EAU CLAIRE, Wis. (WEAU) -- With a smoky haze moving from Canada into Wisconsin, the Minnesota Pollution Control Agency says the alert level is "elevated to moderate.”

WEAU Health Correspondent Dr. Alicia Arnold sat down with Tyler Mickelson to talk about it. Their Q & A can be found below.

How nervous should we be?

Dr. Alicia Arnold, “Smoke from wildfires can travel large distances, so even if you aren’t right next to the fire, you can still potentially be affected. The good news is that the vast majority of people should not have problems with a rating of moderate. Once the level goes higher than that, some individuals may begin to have issues resulting from air quality.”

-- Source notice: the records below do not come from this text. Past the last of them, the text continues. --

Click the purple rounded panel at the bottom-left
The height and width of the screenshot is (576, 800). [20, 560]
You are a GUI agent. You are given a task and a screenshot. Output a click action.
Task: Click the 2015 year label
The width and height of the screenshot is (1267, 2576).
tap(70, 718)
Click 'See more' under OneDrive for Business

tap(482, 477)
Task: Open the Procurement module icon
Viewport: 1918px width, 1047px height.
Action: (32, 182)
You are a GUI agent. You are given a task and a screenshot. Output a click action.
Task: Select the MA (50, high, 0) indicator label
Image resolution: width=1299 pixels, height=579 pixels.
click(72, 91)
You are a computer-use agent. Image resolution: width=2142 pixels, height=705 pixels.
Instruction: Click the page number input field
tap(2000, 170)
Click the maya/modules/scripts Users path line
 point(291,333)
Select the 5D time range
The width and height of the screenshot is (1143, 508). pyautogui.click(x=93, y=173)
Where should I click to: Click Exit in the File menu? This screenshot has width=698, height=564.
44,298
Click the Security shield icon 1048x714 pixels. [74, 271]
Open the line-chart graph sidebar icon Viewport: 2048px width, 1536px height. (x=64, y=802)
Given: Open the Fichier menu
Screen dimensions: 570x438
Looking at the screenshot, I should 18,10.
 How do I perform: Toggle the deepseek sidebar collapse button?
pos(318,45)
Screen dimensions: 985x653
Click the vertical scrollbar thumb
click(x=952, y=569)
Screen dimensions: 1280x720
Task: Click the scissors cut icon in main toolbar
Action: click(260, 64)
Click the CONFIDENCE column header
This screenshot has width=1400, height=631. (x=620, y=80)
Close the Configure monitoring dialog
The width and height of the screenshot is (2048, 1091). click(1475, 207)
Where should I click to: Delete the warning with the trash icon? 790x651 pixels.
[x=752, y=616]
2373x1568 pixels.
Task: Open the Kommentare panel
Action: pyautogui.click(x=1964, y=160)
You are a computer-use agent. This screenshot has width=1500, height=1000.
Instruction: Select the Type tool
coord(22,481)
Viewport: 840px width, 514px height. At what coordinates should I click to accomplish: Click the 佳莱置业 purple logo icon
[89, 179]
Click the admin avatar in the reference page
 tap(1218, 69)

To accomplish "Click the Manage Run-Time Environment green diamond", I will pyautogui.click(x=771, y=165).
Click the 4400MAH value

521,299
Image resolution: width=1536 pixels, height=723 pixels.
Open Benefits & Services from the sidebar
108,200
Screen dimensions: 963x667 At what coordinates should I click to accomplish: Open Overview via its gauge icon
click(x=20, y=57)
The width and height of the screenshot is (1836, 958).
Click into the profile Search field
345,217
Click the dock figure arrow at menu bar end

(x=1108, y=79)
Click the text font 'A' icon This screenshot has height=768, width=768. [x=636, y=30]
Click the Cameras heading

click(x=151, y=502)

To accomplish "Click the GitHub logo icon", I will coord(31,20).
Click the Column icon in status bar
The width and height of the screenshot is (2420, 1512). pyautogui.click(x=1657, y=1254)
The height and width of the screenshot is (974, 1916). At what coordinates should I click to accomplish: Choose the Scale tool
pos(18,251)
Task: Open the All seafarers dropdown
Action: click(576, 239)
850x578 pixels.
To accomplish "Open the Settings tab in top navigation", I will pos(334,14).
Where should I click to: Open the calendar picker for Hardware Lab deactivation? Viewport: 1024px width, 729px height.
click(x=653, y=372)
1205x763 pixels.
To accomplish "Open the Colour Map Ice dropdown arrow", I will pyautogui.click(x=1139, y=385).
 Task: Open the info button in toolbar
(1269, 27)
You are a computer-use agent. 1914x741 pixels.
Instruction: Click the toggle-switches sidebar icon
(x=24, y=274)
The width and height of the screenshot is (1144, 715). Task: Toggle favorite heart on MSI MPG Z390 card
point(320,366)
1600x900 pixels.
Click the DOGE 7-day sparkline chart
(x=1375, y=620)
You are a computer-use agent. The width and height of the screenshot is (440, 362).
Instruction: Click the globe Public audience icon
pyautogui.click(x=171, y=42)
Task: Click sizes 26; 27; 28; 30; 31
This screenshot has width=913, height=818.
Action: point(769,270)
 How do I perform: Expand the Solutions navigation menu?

Are there certain health conditions people can have that might make this more serious?

Dr. Alicia Arnold, “People who have lung or heart problems may be particularly vulnerable to needing medical attention due to their underlying conditions. Also, the elderly and young children may be at higher risk for problems.”

So what is it exactly in the polluted air contains that causes problems?

Dr. Alicia Arnold, “Tiny particles in pollution can get into the lungs and cause health problems. Also, ozone, a potentially harmful gas, can form near the ground when pollution reacts in sunlight.”

What are some of the health effects that these pollutants can cause?

Dr. Alicia Arnold, “The tiny particles in the smoke can have negative effects such as asthma exacerbations or heart problems. Ozone can make it more difficult to breathe and cause irritation and damage in our lungs. It can also make our lungs more susceptible to infection.”

Just in case... What are symptoms we should watch out for?

Dr. Alicia Arnold, “Exposure to particle pollution can increase visits to the emergency room and hospital stays, particularly for people who have chronic health conditions. These individuals can watch for symptoms such as chest pain, irregular heartbeats, problems with coughing or shortness of breath.”

Fires could get even worse, given the drought, at what point *should* we consider limiting our activity outside?

Dr. Alicia Arnold, “If the air quality index becomes an unhealthy level, you should limit your outdoor activity, particularly exercising or doing heavy work outdoors. Since we breathe more heavily and frequently when we are physically active, we risk more exposure to the pollution.”